> _WHAT YOU NEED TO DO_
Gather each line containing the string "computer" from these entries.

> _RECORDED INFORMATION_
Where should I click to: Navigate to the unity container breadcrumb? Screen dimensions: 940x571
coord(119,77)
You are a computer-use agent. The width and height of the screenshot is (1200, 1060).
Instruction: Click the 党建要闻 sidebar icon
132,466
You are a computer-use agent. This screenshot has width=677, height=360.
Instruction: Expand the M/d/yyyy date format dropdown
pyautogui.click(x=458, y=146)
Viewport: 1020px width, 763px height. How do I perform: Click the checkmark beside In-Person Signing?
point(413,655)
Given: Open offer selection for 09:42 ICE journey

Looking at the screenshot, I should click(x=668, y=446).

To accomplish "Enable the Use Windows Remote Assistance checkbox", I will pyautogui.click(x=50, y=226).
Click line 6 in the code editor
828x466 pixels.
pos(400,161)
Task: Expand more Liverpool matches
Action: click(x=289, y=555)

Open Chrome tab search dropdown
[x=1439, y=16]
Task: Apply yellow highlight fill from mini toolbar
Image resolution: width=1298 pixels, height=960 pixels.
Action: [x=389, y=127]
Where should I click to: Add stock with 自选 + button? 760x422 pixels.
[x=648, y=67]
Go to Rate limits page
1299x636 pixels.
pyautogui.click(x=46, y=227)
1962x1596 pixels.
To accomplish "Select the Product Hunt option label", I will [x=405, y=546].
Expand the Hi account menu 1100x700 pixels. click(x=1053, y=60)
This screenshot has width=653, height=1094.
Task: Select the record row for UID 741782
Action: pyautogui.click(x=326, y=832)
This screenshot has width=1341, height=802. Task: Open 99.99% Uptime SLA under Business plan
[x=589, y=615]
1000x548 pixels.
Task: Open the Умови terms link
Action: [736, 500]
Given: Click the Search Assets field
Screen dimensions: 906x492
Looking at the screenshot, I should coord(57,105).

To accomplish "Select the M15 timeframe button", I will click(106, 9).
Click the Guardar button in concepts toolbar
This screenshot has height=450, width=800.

> _EXPECTED OUTPUT_
You are a computer-use agent. The width and height of the screenshot is (1200, 1060).
You are a computer-use agent. This screenshot has width=677, height=360.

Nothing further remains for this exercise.